Peripheral neuropathy is not generally associated with antibiotics. The drug most often associated with peripheral neuropathy is isoniazid (INH), which is used for tuberculosis. INH interferes with pyridoxine — the vitamin B6 component of the metabolism of bacteria — and causes B6 deficiency.
Source: Paul Auwaerter. Antibiotics and Neuropathy: What’s the Latest? Medscape Infectious Diseases > Auwaerter on Infectious Diseases. September 17, 2013. Medscape.com
The Safety of Fluroquinolones?
- US FDA recently issued a warning that fluoroquinolone antibiotics, taken by mouth or injection, carry a risk for permanent peripheral neuropathy; Cipro (ciprofloxacin) and Levaquin (levofloxacin) are examples
- This is not the first warning issued for this class of antibiotics; in 2008 the FDA issued a black box warning about severe tendon damage and actual tendon ruptures
- Two other recent studies found that fluoroquinolones increase your risk for acute liver toxicity (if you’re over age 66), and destabilize your blood sugar if you’re diabetic
- Fluoroquinolones have also been associated with memory loss, psychosis, headaches, depression, anxiety, kidney failure, cardiovascular symptoms, nausea and vomiting, blindness and other health problems
- Fluoroquinolones are antibiotics with an attached fluoride molecule, which gives them the ability to penetrate into sensitive tissues like your brain and central nervous system, where they can exert neurotoxic effects
Source: Mercola, J. Warning: Fluoroquinolone Antibiotics May Cause Permanent Nerve Damage. Mercola.com. September 25, 2013.

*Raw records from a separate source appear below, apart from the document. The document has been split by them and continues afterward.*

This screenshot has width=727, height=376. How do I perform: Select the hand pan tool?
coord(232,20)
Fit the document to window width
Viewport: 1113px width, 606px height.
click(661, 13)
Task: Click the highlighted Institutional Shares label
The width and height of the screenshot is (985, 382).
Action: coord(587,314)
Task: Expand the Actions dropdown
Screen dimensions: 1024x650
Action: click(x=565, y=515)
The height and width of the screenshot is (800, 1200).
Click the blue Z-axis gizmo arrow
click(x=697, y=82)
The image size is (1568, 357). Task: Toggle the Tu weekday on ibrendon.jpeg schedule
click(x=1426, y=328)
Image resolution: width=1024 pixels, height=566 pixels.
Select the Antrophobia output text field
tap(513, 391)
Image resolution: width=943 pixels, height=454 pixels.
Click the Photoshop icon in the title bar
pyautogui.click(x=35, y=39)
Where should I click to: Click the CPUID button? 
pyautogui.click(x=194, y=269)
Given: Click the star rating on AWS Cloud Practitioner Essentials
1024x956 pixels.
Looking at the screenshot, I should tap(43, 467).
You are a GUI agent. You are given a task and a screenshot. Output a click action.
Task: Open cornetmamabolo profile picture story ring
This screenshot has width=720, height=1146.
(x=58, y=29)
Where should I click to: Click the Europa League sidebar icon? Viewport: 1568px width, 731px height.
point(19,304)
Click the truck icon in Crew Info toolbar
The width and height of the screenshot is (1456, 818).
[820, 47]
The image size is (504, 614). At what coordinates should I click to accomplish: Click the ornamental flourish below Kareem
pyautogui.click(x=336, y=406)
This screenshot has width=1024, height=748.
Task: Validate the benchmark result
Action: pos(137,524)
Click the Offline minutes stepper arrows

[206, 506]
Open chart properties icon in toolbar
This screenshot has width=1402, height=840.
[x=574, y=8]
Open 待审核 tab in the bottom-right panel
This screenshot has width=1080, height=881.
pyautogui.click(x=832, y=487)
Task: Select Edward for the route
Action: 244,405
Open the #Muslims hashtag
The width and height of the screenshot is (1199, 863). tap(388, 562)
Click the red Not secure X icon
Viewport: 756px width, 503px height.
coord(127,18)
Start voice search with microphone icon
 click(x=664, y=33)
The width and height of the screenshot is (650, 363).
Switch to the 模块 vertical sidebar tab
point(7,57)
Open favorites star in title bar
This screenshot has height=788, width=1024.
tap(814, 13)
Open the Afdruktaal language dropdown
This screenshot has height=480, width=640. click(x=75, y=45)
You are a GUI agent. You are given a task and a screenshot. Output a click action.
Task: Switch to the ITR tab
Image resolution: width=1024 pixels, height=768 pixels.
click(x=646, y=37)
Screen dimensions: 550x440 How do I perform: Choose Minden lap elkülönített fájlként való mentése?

Safer Antibiotic Alternatives Discussed for Heart Infection
“This article confirms the findings of previous studies demonstrating that ampicillin plus ceftriaxone is an effective, reliable, and safe treatment strategy for infective endocarditis (IE) caused by Enterococcus faecalis… While nephrotoxicity is the most feared complication, little mention is made of the ototoxicity and vestibular toxicity of aminoglycosides that can interfere with quality of life. Just like we have abandoned mercurial diuretics for the treatment of congestive heart failure and traditional amphotericin (nicknamed ‘amphoterrible’) for invasive fungal disease in favor of equally effective yet safer (albeit more expensive) newer drugs, a similar change in practice should follow suit in E. faecalis IE therapy.
Source: Bret Stetka, MD, George Sakoulas, MD. Infective Endocarditis: An Antibiotic Class to Avoid? Medscape. Faculty of 1000. Sep 17, 2013
Overdose in Tylenol- a Scary Fact
About 150 Americans die every year from acetaminophen poisoning.
In fact, that figure’s actually a fairly conservative estimate. Over the summer, Time reported that closer to 500 people die in the U.S. from overdosing on acetaminophen, with another 55,000 to 80,000 ending up in the ER for the same reason. And it’s not just Tylenol—the ingredient also appears in Excedrin pain tablets, Sudafed sinus pills, and hundreds of other over-the-counter products.
What makes acetaminophen especially dangerous, though, is the worryingly small gap between the recommended dose and the dose that can harm or even kill consumers. As one FDA report put it, that gap puts “a large fraction of users close to a toxic dose in the ordinary course of use.”